After all, when asked about happiness, people usually focus on the quality of their relationships to others. A happy marriage, a good family life, good friends -- all rank above occupational success, financial security, and possessions. "Clearly, potent affective reactions are tied to the degree to which people are included in meaningful interpersonal relationships," says Leary, a professor at Wake Forest University in Winston-Salem, North Carolina.

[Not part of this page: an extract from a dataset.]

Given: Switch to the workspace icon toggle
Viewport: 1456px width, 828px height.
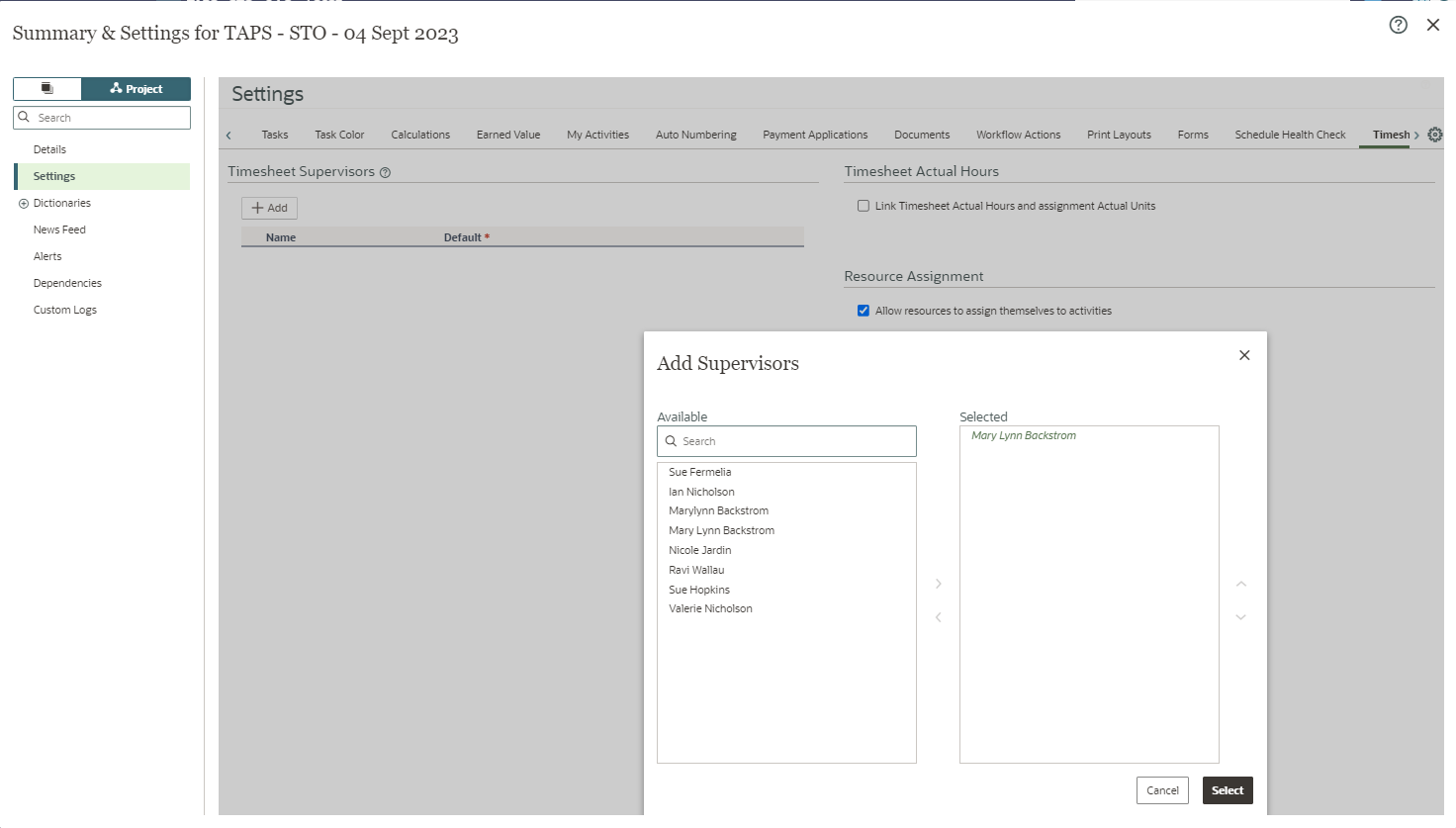Looking at the screenshot, I should point(47,89).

Think of self-esteem as the fuel gauge on a car. Most of us are busy driving around trying to keep the indicator from registering "empty." The whole time, we're focused on the alerting system--instead of on its true function: keeping fuel in the tank. "In the same way, in focusing on the psychological gauge, many psychologists have erred by concluding that people are motivated to maintain self-esteem for its own sake," Leafy says. Instead, we should be using self-esteem as a gauge "to keep our 'interpersonal gas tanks' from running low."

Call it a "sociometer." When self-esteem sinks to the danger zone, the appropriate response is not to fix some inner sense of self, but to repair your standing in the eyes of others, to behave in ways that maintain connections with other people.

Like, check your own behavior for things that could be turning people off. "It's a primitive emotional warning system to get you to analyze the situation you're in," says Leary. "Say you're talking to someone and notice the person's suddenly frowning; a sign of social disapproval. You think to yourself, 'I said something they don't like. I've got to let them know I was just kidding.'"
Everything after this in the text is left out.